When we feel emotionally safe, we feel internally relaxed with a person. Our guard is down and our shields don’t go up when we interact. We feel free to be authentic, which includes expressing our hurts, discontents, and longings without fearing that we’ll be criticized or shamed.
According to John Gottman’s research on marital success, one of the four factors that lead to troubled relationships is defensiveness (along with criticism, contempt, and stonewalling). We defend ourselves against the painful feelings that might pierce our heart if we are blamed, judged, shamed, or rejected. Maintaining this invisible wall becomes a barrier that doesn’t allow our heart to remain soft and open.

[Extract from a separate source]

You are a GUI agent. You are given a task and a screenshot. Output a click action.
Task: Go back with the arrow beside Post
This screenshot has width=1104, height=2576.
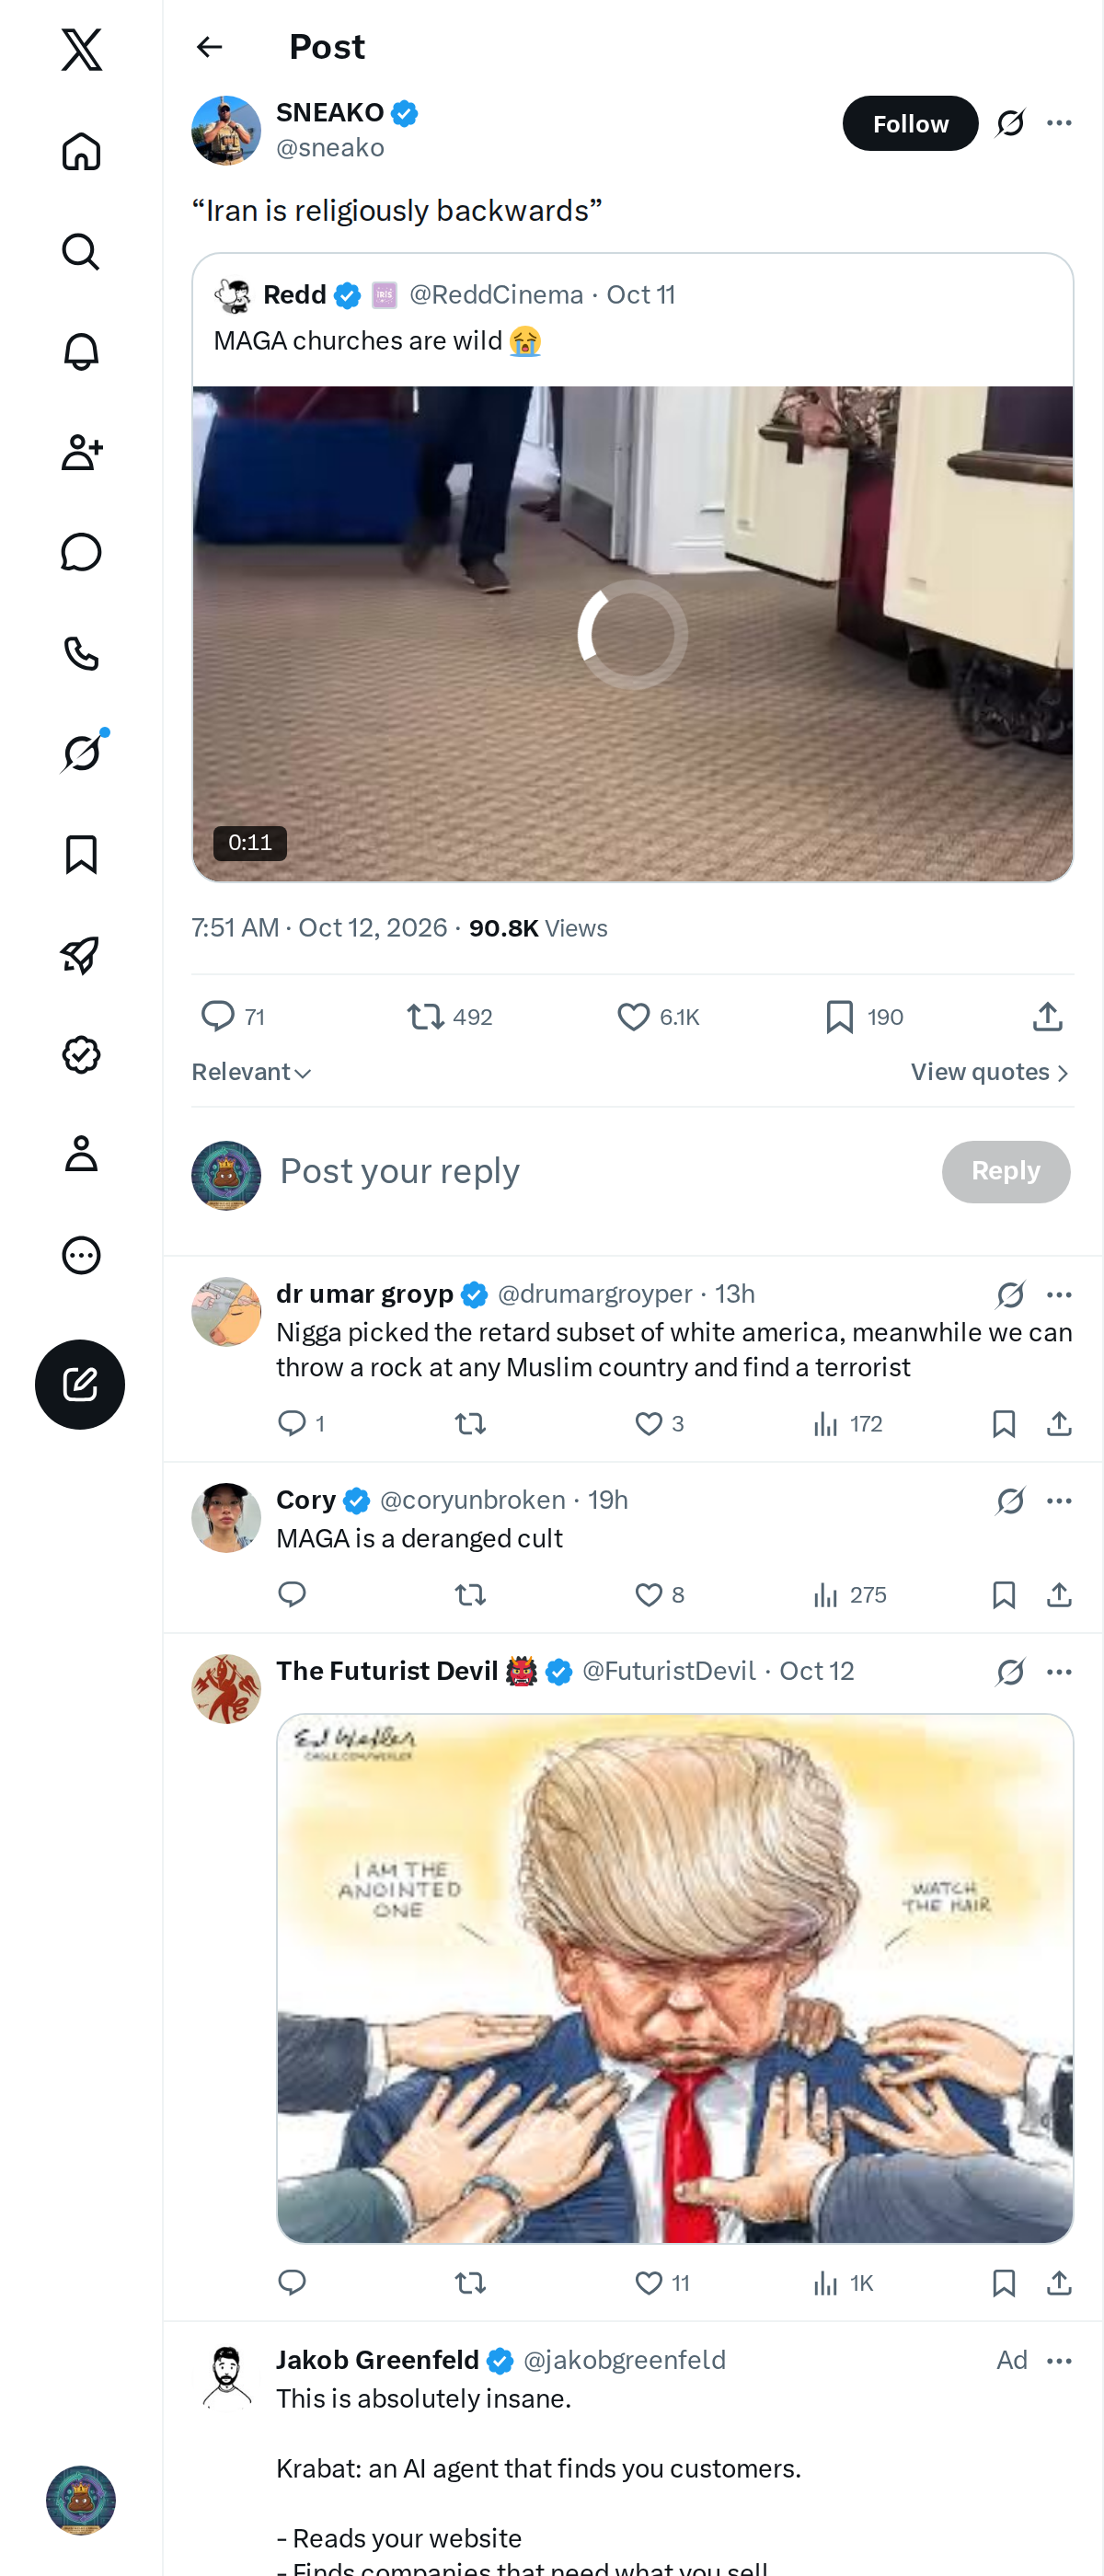[x=209, y=47]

There are many possible ways to protect ourselves when we don’t feel safe. We may shield ourselves by shutting down and staying distant; we might minimize contact with a partner or friend. Or we might become critical of others before they have a chance to criticize us. Or we defensively turn the tables on them when they express some dissatisfaction with us. (“Well you’re not a good listener either!” or “You’re the one who’s always late, not me!”).
When we feel safe with a person, we don’t need to be defensive because there is little to defend against. When we feel consistently treated with respect and kindness, we can relax internally with a person. As we trust that our partner or friend has the intention and capacity to see who we really are—to hear and understand us, even if they fall short sometimes—we relax more and more with them, which strengthens trust and builds intimacy.